Wpływ na osiągnięcia uczniów
Nauczyciele zgłaszali istotne zmiany w zachowaniu uczniów. Voci zaobserwowała, że uczniowie klas trzecich z entuzjazmem identyfikują „halucynacje” sztucznej inteligencji (błędy rzeczowe) w swoich rękopisach, rozwijając w sobie naturalny sceptycyzm wobec treści generowanych przez sztuczną inteligencję. Wright zauważył, że uczniowie zachowują kreatywność, nie pozwalając, aby sztuczna inteligencja dyktowała im artystyczną ekspresję. Amendola odkryła, że nawet najlepsi uczniowie początkowo zmagali się z niejednoznacznością zadań zintegrowanych ze sztuczną inteligencją, ale ostatecznie sprostali wyzwaniu, rozwijając silniejsze poczucie wspólnoty.
Idąc dalej: wezwanie do działania
Konsensus wśród tych nauczycieli jest jasny: największą przeszkodą jest niezdecydowanie. Amendola namawia współpracowników: * „Nie bójcie się próbować nowych rzeczy. Pamiętaj, że największy sukces wymaga najpierw zmiany myślenia”. * Voci radzi szukać małych, zamierzonych kroków w oparciu o ludzkie wartości, podczas gdy Wright po prostu zachęca nauczycieli, aby „Podjęli działanie!”

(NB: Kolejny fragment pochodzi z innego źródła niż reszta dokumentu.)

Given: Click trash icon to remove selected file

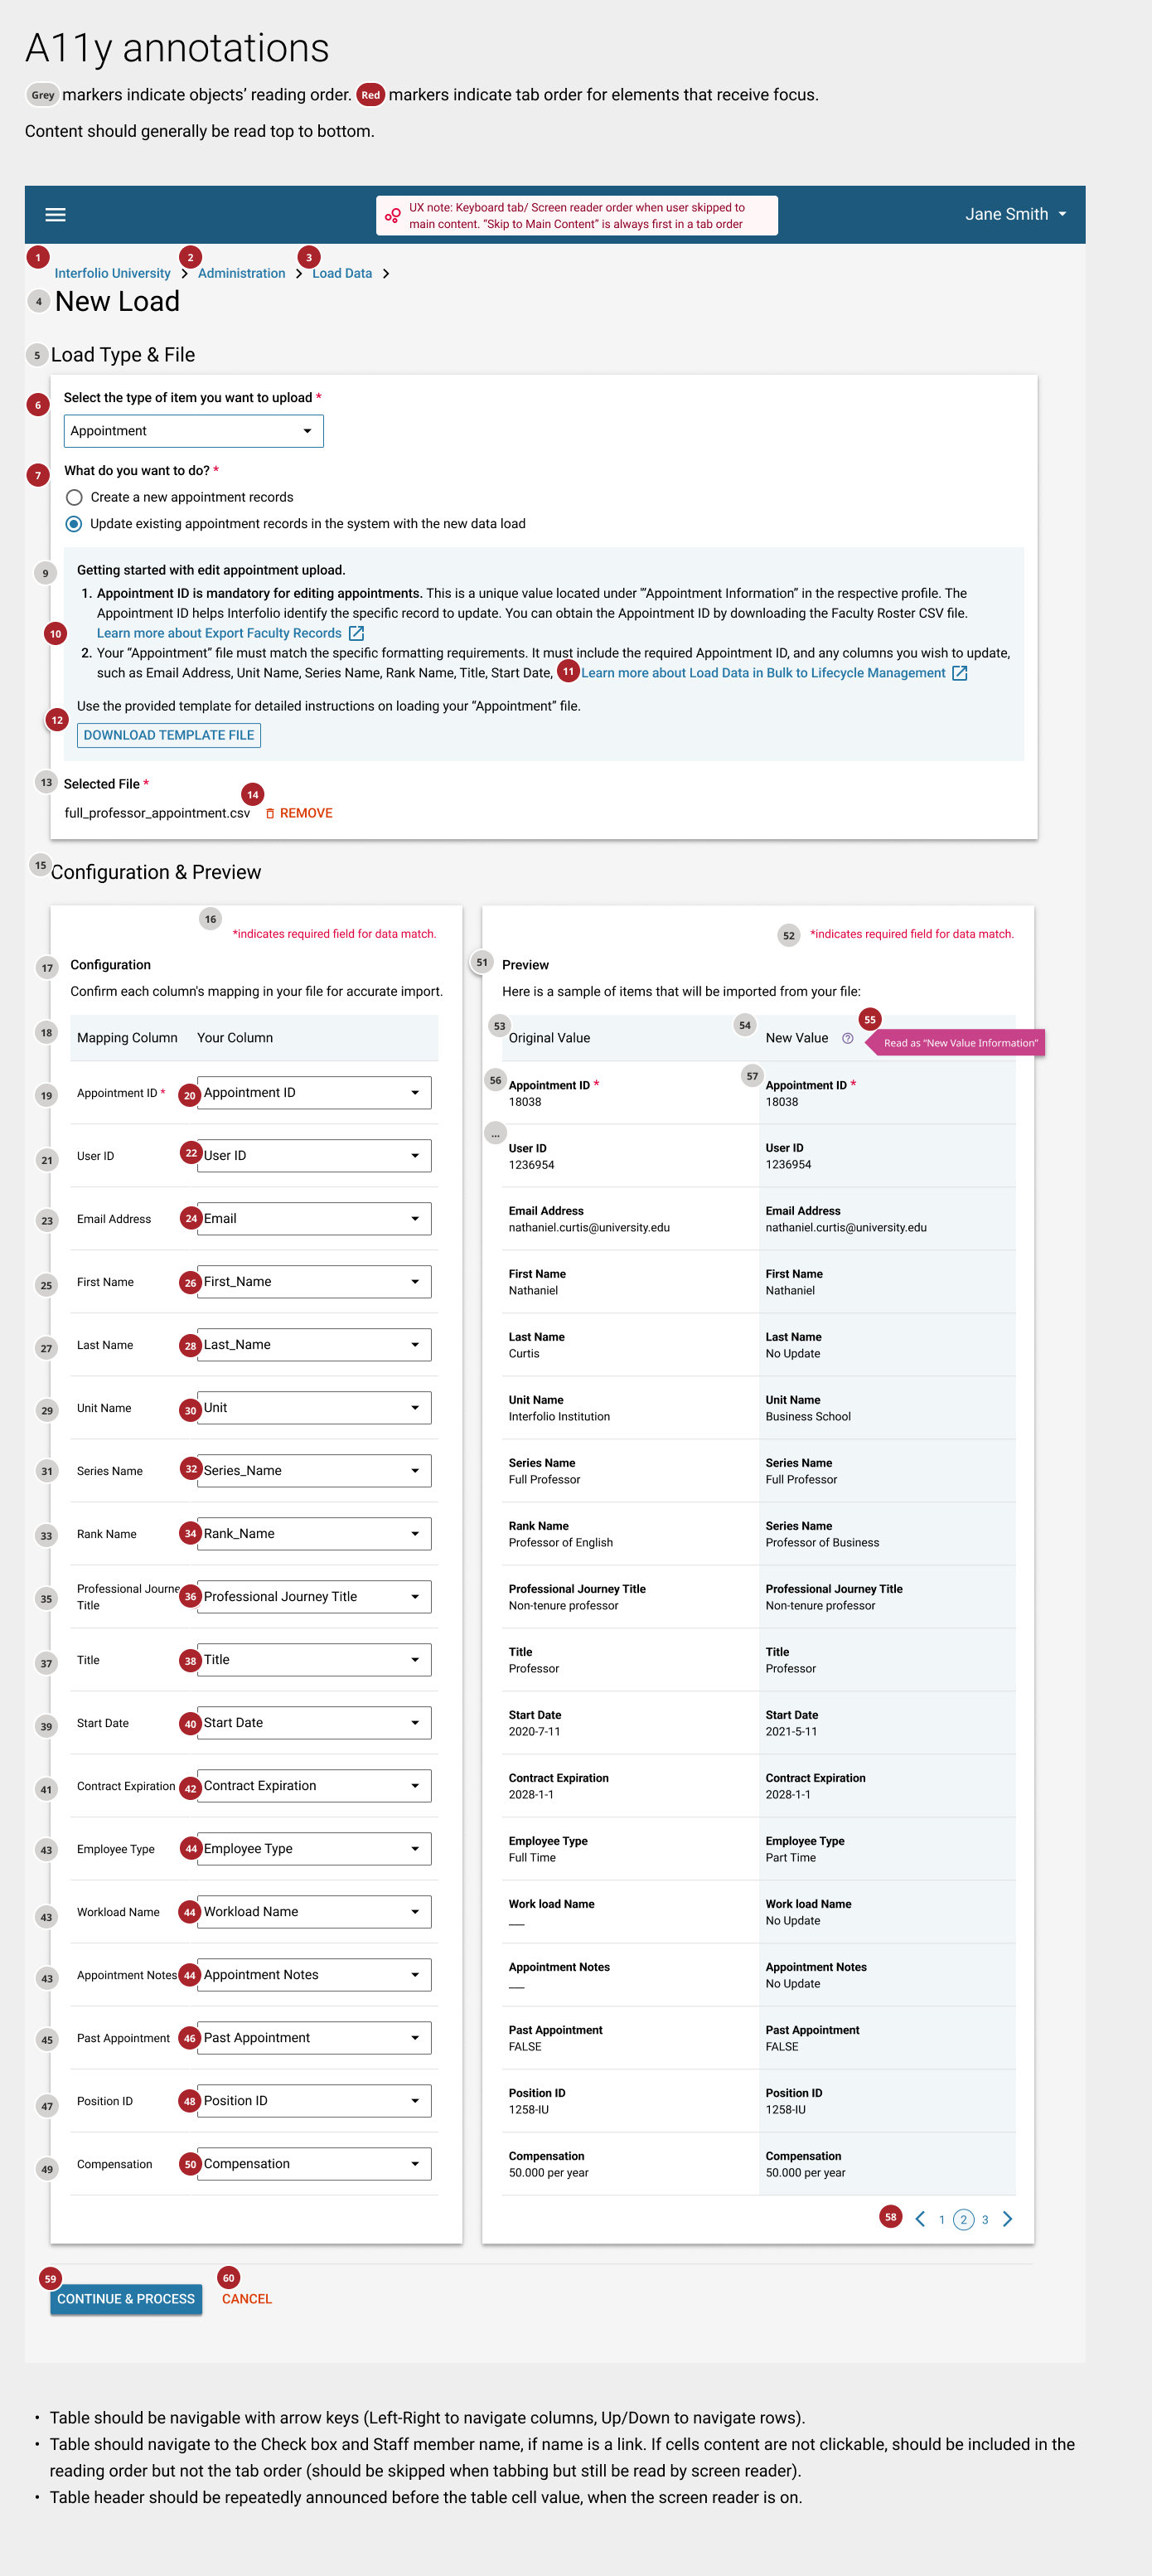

Włączenie sztucznej inteligencji do edukacji nie polega na zastąpieniu nauczycieli ani uproszczeniu programu nauczania. Chodzi o przystosowanie się do nowej rzeczywistości i wyposażenie uczniów w umiejętności potrzebne do prawidłowego rozwoju w świecie, w którym sztuczna inteligencja jest wszechobecna.
Nadszedł czas na eksperyment. Przyszłość nauczania zależy od tego, czy nauczyciele będą akceptować zmiany, a nie się ich bać.